Microsoft PowerPoint is almost omnipresent, in all educational and office settings. Figures show that the presentation software is installed on more than a billion computers across the globe. There may be up to 30 million PowerPoint presentations created every day. Not to mention, the extent of product differentiation where presentations are casually referred to as PowerPoints or PPTs.
Preferential attitudes are so synced with the software that some people cannot abandon it, even if other softwares may be more time-saving.

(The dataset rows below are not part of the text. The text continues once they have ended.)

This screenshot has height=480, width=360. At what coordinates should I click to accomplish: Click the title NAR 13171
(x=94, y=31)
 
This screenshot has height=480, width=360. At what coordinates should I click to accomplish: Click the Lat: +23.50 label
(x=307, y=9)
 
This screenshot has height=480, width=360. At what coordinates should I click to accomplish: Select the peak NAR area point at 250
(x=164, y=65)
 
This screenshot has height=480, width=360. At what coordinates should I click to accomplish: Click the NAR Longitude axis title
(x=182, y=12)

Ben Velzian talks about his obsession with PowerPoint. He tells that while swiping for a match on the dating app Tinder, he was asked out on a date. To inform his potential date about the meeting point, he sent them a presentation with multiple different options of what they could do.
“I didn’t give them any warning or anything which is perhaps why they didn’t take it in the way I’d expected… they didn’t say anything, just blocked me,” Velzian says.
Clearly, the software has amassed a large user base since when it first launched, but the question is why?
The software was launched by the company Forethought Inc in the 1980s. It was initially called Presenter and was purchased by Apple Macintosh in 1987. The brains behind this software, was a man called Bob Gaskins.
In an interview with BBC Gaskins said, “I knew in the early 80s that there were as many as a billion, a thousand million presentation slides being made per year just in America.”
He further said, “but they were all made by hand and almost nobody was using computers to do so.
Explaining the magnitude of the content that was being generated, he said, “It was clear to me that here was a huge application worth billions and billions of dollars a year that could be done on computers as soon as there was a revolution in the kinds of computers that we had.”
While the concept was promising, the technical shortcoming was that the software would not run on any existing personal computers. Anyone who wished to use it had to buy a new machine.
Surprisingly, people actually invested in new personal computers for in order to be able to use PowerPoint, said Wired magazine journalist and tech writer Russell Davies.
This was because PowerPoint provided a platform which, according to Davies, “made it possible for everyone in an organisation to stand up and say their piece”.
While the software provided a platform for people to organise and present their ideas, with time it also made the middle management the target of intense critique. Professor of cultural studies at the University of London, Matthew Fuller remarks that, “Perhaps their ideas could be seen for the trivia they were, to some extent.”
Management professor and ethnographer Sarah Kaplan, who teaches at the University of Toronto’s Rotman School of Management, carried out an ethnography to assess behaviours at the workplace. In her observations, she noticed that rather than asking for new analysis or insights in meetings, people were asking for more PowerPoint slides.
“I noticed that most people were making strategy by making PowerPoint,” she says. “The slide itself becomes the end goal as opposed to the ideas or the analyses that are embedded within it,” she said.
Perhaps the most hazardous consequences of PowerPoint were revealed after the crash of a NASA space shuttle. The primary problem that brought down the space shuttle had been included within a slide presentation given to NASA before the mission. But it was surrounded by so much other information, buried in a stack of bullet points, it was effectively hidden and therefore missed.
Switching over to the last slide, it is important to appreciate the success of this software and how it aids learning processes, conceptualisation of new ideas, sales and marketing. However, it is also important to be aware of the power of PowerPoint and to ask ourselves, are we missing the point?